3. Tröpfchen-Erzeugung

1. Entnahme und Verarbeitung von Proben der menschlichen Darmmikrobiota
   1. Bereiten Sie einen Nachttopf und Stuhlbehälter vor, waschen Sie sich die Hände und tragen Sie Handschuhe, um frische Stuhlproben zu sammeln.
      HINWEIS: Bei der Entnahme von Stuhlproben ist eine Urinkontamination so weit wie möglich zu vermeiden. Es ist besser, vorher zu urinieren und den Stuhl in einen sauberen, trockenen Behälter zu geben.
   2. Sammeln Sie aseptisch die entsprechende Menge des Stuhls im mittleren Segment und verschließen Sie ihn in sterilisierten Kryoröhrchen (ca. 3-5 g pro Fläschchen). Stellen Sie die Fläschchen sofort auf Eis, um sie anschließend zu aliquotieren und zu markieren.

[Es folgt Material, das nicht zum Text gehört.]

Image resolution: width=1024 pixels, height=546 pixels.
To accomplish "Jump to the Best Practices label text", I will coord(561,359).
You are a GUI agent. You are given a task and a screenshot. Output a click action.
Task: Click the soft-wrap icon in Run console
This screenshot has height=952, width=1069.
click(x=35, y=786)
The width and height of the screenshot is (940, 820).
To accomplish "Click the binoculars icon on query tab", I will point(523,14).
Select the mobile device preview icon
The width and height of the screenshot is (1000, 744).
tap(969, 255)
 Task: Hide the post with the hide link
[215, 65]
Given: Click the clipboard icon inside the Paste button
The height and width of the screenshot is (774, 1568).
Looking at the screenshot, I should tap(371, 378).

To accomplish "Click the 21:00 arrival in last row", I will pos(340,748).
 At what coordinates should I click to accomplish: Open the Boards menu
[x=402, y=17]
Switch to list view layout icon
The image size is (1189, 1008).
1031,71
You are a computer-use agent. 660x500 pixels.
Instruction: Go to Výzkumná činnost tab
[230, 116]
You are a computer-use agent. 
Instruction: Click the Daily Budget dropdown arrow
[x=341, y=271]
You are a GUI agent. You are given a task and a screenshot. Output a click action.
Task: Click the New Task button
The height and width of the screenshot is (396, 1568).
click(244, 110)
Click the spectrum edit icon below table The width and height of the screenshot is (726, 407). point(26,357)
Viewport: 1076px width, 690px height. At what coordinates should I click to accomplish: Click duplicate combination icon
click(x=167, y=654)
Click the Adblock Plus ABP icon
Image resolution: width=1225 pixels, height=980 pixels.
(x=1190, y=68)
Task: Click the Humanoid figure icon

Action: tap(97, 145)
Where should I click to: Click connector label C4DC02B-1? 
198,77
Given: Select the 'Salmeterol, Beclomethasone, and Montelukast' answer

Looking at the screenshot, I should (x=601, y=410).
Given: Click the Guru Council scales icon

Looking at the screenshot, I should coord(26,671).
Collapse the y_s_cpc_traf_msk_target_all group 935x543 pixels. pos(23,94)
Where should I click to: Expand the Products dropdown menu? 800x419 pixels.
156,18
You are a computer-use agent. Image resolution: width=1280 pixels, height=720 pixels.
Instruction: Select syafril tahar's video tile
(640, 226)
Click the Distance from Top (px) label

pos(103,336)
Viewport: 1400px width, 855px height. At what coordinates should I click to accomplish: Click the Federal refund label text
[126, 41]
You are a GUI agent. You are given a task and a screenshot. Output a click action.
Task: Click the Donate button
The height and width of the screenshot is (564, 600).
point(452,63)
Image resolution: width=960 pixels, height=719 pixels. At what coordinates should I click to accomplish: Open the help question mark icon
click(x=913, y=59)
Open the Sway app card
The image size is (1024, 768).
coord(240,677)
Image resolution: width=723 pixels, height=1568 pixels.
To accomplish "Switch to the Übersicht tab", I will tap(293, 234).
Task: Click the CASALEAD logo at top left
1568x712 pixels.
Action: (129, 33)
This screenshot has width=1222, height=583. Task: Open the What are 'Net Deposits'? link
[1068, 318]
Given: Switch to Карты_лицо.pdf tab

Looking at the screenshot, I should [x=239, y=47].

      HINWEIS: Wenn die Stuhlprobe groß ist oder nicht sofort entnommen werden kann, sollte sie innerhalb von maximal 2 h entnommen werden.
   3. Verwenden Sie in der anaeroben Bank einen sterilen Tupfer oder ein Stuhlprobenahmewerkzeug, um eine Probe des mittleren Segments zu entnehmen.
      HINWEIS: Die Oberflächenschicht des Stuhls enthält abgestoßene Darmschleimhautzellen und ist anfällig für äußere Verunreinigungen; Nach der Exposition gegenüber der Luft beginnt sich ein Teil der mikrobiellen DNA abzubauen.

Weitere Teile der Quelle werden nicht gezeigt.